TITLE:
Artful Deception, Languaging, and Learning—The Brain on Seeing Itself
AUTHORS:
Amanda Preston
KEYWORDS:
Ontology, Neurophilosophy, Language Philosophy, Narrative Paradigm, Narrativism, Conceptual Metaphor, Embodied Cognition, Deception, Dissimulation, Lying, Fiction, Fictionalizing, Pedagogy, Androgogy, Evolutionary Anthropology, Mirror Neuron
JOURNAL NAME:
Open Journal of Philosophy,
Vol.5 No.7,
November
13,
2015
ABSTRACT:
Despite having
named ourselves Homo sapiens—a designation
contingent on word/reason (logos) as
our chosen identifier—recent evidence suggests language is only a small
fraction of the story. Human beings would be more aptly named Homo videns—seeing man—if percentage of
cortex area per modality determined the labeling of an organism. Instead, the
sentential ontology of language philosophers and linguists persists in
spite of the growing body of cognitive research challenging the
language instinct as our most defining characteristic. What is becoming clearer
is that language is palimpsestic. It is like a marked transparency over
visuospatial maps, which are wired to sensorimotor maps. The left lateralized
interpreter uses language to communicably narrativize an apparent unity, but
people are not the only fictionalizing animals. This examination looks to
cognitive and psychological studies to suggest that a prelinguistic instinct to
make sense of unrelated information is a biological consequence of
intersections among pattern matching, symbolic thinking, aesthetics, and
emotive tagging, which is accessible by language, but not a product thereof.

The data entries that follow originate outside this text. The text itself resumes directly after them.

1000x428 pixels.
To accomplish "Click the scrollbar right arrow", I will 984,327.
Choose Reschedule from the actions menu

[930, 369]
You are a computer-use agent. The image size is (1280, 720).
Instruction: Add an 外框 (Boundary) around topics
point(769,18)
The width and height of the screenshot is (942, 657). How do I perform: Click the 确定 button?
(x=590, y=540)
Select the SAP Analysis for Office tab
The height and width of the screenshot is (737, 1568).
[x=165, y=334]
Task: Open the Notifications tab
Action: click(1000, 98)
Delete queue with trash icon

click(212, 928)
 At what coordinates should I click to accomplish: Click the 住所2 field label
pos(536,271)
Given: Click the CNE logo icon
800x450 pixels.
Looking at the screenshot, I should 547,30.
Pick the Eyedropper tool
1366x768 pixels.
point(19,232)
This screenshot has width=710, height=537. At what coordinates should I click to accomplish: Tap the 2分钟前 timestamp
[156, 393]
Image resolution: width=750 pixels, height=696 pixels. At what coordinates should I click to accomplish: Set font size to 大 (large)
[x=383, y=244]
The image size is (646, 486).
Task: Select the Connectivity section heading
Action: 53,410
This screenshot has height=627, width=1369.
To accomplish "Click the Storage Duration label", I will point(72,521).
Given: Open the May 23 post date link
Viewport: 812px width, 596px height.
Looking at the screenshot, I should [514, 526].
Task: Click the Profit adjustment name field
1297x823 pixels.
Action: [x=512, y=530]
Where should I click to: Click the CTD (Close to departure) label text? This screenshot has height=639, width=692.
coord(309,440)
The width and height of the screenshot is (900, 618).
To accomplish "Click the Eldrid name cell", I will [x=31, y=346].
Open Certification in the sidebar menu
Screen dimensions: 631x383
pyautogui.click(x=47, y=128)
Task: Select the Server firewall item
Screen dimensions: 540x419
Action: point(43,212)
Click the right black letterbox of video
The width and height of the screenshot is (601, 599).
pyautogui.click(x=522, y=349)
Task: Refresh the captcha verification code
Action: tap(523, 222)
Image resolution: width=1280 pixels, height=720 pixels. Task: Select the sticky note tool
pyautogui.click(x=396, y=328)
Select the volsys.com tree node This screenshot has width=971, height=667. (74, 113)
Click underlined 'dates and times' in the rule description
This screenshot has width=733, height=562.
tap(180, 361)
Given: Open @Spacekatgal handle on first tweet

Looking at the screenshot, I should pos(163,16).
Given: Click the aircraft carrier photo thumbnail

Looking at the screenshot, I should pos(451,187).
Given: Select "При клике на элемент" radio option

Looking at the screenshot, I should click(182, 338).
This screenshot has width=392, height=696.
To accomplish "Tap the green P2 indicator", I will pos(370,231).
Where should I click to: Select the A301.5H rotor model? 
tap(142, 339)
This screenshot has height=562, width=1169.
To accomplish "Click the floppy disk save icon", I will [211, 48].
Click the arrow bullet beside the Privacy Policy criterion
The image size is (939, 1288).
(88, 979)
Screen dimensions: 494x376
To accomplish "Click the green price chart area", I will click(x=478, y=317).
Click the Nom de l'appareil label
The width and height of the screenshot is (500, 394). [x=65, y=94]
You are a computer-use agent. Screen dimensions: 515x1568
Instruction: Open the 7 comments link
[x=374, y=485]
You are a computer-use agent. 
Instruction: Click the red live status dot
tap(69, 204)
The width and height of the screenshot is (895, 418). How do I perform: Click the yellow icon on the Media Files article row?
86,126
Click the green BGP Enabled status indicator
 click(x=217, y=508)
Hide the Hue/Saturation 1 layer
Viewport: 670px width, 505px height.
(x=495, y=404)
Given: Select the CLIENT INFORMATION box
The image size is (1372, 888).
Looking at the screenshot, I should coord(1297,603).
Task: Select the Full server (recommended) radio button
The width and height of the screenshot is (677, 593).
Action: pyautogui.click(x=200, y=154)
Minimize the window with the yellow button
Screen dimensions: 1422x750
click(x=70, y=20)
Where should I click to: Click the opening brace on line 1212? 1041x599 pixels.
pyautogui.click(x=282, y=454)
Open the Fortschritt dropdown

Language, rather, is just an outer surface. Rather than thinking man, playing
man, or tool-making man, we would be better described as storytelling animals
(narrativism). Like other social mammals, we run simulation heuristics to
predict causal chains, object/event frequency, value association, and problem
solving. The post hoc product is episodic fiction. Language merely serves to
magnify what Friederich Nietzsche is rightfully identified as an art of dissimulation—lying. In short,
the moral of the story is that we are making it all up as we go along.